Coping with a chronic condition can be challenging. If you have a long-term illness, you will likely need ongoing medical care and interventions. You may find that your illness impacts your daily activities, limiting your mobility, and increasing the difficulty in doing everything from getting dressed to driving, and preventing you from doing many of the things you once enjoyed.
But having chronic illnesses and conditions can also take its toll on your mental health and emotional well-being. You may experience stress, pain and fatigue that leave you feeling anxious, exhausted and defeated. A serious disease or condition can also alter your physical appearance, depleting your usual self-confidence and leading you to avoid social situations. Those suffering from chronic conditions may become depressed and angry, and your altered moods may affect your family and those close to you.
Practicing self-care is critically important for those with serious long-term medical issues. Self-care interventions, as defined by the World Health Organization (WHO), “are tools that support the ability of individuals, families and communities to promote health, prevent disease, maintain health and cope with illness and disability with or without the support of a health worker.” Most self-care involves steps you can take to minimize stress, keep your mood up and outlook positive, and help you feel better in general.
Here are eight easy ways to practice self-care.
Make sure you eat a healthy diet. Nourishing your body with critical nutrients can help you deal with chronic pain, increase energy and boost brain power. Consult with your physician for tips on optimizing your diet.
Get regular exercise. Gentle exercises can be great for your body – and your outlook. Your doctor can suggest appropriate exercises and help you develop an exercise plan that works for you.

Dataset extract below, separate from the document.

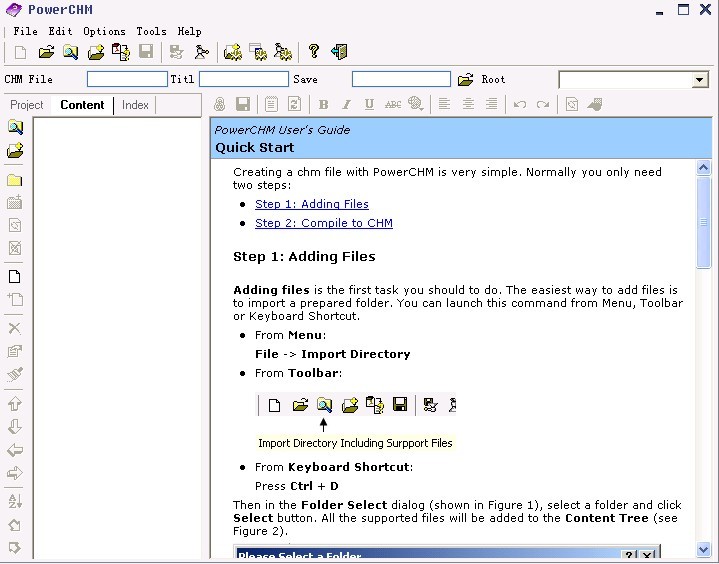Click the Exit door icon in the toolbar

Meet with friends often. Some individuals stop going out with friends when they become ill, and tend to self-isolate. However, having a chronic illness or condition doesn’t mean you have to abandon your social life. Reach out to friends if only to meet for a cup of coffee or to have them stop by.
Get good sleep. An important part of self-care is ensuring you get enough good sleep every night, which can help your body heal and help you keep a positive outlook. Talk with your doctor about the optimum amount of sleep you need. Your doctor can also work with you to develop solutions for frequent waking or difficulty falling asleep.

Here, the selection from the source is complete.